If you have certain health conditions, your pregnancy may be considered high-risk. You will probably be monitored by a clinic that specializes in high‑risk pregnancies.
Hypertension during pregnancy
Some women start to have hypertension (high blood pressure) during pregnancy. They are considered more at-risk if they have already been treated for hypertension, have had hypertension during a previous pregnancy, or are expecting twins.
Treatment for hypertension during pregnancy may include resting at home, reducing activity, and sometimes taking medication to lower blood pressure.
If your blood pressure starts to rise, your urine will be tested for protein. If protein is found, that means you have preeclampsia, or hypertension with protein in the urine.
If you are diagnosed with preeclampsia, you may need to be hospitalized so that you and your baby can be monitored more closely. Depending on the status of your pregnancy and the severity of the condition, labour may also have to be induced. Giving birth is the only way to treat preeclampsia. Your medical team will determine the best time for you to give birth.

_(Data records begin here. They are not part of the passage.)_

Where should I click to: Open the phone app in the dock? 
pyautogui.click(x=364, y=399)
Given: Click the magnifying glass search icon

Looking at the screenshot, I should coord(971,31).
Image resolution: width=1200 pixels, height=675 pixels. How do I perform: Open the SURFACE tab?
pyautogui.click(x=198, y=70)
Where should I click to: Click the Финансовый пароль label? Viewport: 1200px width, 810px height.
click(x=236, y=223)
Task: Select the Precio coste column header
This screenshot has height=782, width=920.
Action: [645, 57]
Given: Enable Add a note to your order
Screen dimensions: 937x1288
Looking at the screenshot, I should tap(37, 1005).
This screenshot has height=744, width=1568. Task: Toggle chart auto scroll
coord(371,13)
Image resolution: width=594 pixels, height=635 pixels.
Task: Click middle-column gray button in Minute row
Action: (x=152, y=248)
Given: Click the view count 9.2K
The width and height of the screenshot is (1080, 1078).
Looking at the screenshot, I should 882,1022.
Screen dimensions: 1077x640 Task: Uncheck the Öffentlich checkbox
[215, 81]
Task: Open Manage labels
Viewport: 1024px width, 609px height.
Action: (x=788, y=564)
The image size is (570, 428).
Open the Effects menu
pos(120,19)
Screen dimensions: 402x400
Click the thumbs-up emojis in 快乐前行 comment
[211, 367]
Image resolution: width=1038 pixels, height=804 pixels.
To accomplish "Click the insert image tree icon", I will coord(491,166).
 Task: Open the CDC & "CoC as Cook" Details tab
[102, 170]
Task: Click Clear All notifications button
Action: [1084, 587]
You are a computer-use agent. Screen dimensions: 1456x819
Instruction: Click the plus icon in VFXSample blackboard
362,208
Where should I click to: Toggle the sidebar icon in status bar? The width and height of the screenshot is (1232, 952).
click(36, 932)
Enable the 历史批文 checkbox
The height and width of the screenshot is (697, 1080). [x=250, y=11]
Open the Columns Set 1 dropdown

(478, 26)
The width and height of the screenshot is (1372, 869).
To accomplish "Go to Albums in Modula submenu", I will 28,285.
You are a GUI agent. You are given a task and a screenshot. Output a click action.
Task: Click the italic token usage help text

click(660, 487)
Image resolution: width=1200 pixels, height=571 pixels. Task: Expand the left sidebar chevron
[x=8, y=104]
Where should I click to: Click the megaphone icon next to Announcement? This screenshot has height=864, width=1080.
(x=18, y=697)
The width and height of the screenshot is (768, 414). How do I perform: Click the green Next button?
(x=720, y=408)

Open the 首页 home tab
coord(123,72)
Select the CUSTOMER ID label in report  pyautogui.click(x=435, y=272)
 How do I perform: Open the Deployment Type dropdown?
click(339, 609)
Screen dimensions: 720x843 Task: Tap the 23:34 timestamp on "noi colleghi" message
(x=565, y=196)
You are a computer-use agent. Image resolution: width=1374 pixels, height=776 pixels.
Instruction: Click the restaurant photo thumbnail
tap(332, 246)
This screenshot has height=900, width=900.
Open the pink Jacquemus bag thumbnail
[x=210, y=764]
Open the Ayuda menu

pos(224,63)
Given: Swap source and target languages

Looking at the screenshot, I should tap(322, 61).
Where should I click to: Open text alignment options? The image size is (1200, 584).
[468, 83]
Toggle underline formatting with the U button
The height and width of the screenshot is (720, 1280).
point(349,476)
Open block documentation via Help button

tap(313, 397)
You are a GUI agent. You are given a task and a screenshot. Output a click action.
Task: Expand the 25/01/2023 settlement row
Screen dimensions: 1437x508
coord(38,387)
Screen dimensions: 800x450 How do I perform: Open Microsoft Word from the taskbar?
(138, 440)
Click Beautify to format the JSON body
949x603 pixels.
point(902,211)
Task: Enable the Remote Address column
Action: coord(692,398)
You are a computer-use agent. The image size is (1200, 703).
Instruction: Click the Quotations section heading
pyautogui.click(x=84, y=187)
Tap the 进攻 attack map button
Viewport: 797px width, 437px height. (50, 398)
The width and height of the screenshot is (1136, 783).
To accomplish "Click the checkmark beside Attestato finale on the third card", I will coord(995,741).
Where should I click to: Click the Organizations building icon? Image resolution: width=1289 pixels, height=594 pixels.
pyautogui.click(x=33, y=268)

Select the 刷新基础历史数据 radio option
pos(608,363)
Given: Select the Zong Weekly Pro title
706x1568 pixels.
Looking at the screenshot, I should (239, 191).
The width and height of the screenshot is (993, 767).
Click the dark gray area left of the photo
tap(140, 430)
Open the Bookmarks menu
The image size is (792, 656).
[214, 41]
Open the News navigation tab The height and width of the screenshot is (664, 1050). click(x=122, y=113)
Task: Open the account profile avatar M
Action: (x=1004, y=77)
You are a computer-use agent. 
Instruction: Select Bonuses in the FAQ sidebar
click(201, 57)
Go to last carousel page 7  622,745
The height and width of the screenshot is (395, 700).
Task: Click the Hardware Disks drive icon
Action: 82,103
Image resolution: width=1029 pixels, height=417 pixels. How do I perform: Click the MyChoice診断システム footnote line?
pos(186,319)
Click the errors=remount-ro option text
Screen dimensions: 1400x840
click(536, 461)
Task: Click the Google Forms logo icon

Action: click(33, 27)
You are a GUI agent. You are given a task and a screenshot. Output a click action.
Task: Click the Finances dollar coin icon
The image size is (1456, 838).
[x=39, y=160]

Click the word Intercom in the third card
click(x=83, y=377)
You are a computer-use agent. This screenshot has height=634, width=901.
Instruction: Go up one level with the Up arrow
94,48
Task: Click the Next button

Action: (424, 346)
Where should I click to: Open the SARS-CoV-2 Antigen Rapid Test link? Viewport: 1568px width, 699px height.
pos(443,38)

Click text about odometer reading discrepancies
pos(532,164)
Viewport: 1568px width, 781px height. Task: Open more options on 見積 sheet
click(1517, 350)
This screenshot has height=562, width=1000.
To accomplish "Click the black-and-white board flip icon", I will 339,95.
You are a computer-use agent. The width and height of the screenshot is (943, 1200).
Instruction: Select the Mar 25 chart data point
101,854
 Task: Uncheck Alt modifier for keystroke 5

Gestational diabetes (pregnancy diabetes) is due to an increase in the blood sugar level caused by the placenta, which produces hormones. Gestational diabetes is different from other types of diabetes. It carries no risk of birth defects. In fact, the most common consequence of gestational diabetes is having a bigger baby, which can make for a more difficult delivery for both mother and baby. The baby may also have hypoglycaemia and breathing problems at birth.
If you have gestational diabetes, the first step in treating it is to eat a balanced diet. You can meet with a nutritionist who will explain how to eat well. The diet of a woman with gestational diabetes is different from what is usually recommended for diabetics because pregnant women need more nutrients to help their baby grow. You will also be encouraged to exercise daily, for example, by taking a 30 minute walk.
If diet and exercise are not enough to control your blood sugar, you may be prescribed insulin. The treatment may sound complicated, but it’s not. Your medical team will help and guide you. You may also have to have one or more ultrasounds and additional tests done during your last few weeks of pregnancy to ensure your baby is doing well.
Did you just learn you are expecting twins, triplets, or quadruplets? They say having a baby changes your life forever, so what happens when you’re expecting more than one? You’ll need to make adjustments to plan for prenatal care, the birth, and after birth.
Illustration: Maurice Gervais
There are two types of twins: identical twins and fraternal twins. Identical twins come from the same egg and the same sperm. They have the same genetic makeup, are of the same sex, and usually share the same placenta. Fraternal twins come from separate eggs fertilized by different sperm. They develop side by side in the uterus, but have a different genetic makeup and may not be of the same sex.
Twin pregnancies are considered high-risk. So if you are pregnant with twins, you will have more medical check-ups and exams as part of your prenatal care. Care by an obstetrician will also be strongly recommended, as obstetricians specialize in this kind of pregnancy and delivery.
Here are the most common problems that occur with twin pregnancies:
- Premature babies: The most common problem is pre-term labour, which can lead to the birth of premature babies. Premature babies have a higher risk of disease and mortality than full-term babies.
- Twin-to-twin transfusion syndrome: In the case of identical twins, there may be abnormalities caused by an unequal distribution of placental blood to the two babies.
- Second baby: When twins are born, the second baby has a higher risk of complications and accidents caused by the umbilical cord, or problems with the placenta, and the baby’s position.
Plan your delivery with your doctor and healthcare team. It is also important to decide where the birth will take place. Women who are expecting twins are advised to deliver in a hospital where specialized obstetric, paediatric, and anaesthesia services are available.
Your doctor will assess your situation and needs and discuss them with you. If the first baby is in a head-down position, which happens in two-thirds of cases, vaginal delivery is usually recommended, regardless of the second baby’s position. And in 40% of twin pregnancies, both babies are head down.
During your pregnancy, you and your family will prepare to welcome your newborns into your home. The best way to do so is probably to talk with other parents of twins who are willing to share their experience and tips with you. There are also associations of parents of twins in some areas of Québec. Contact your CLSC to learn about services and organizations in your area that can provide information and assistance.
Association de parents de jumeaux et de triplés de la région de Montréal
www.apjtm.com (in French only)
Association des parents de jumeaux et plus de la région de Québec
www.apjq.net (in French only)
Tips on preparing to bring your twins home
- Have people offered to help during your recovery? Take them up on it, but be clear about your needs. Make a list of household chores and a schedule that you can adjust later as needed.
- Feel free to ask for help in the weeks after your return home. If you don’t have any family or friends nearby, find out if there are any organizations in your area that can help.
- When you cook, make extra portions and freeze some. Your friends and family can also help by bringing meals as gifts.
- You don’t always need to buy two or three of everything. You can borrow furniture, strollers, and clothing, or buy used.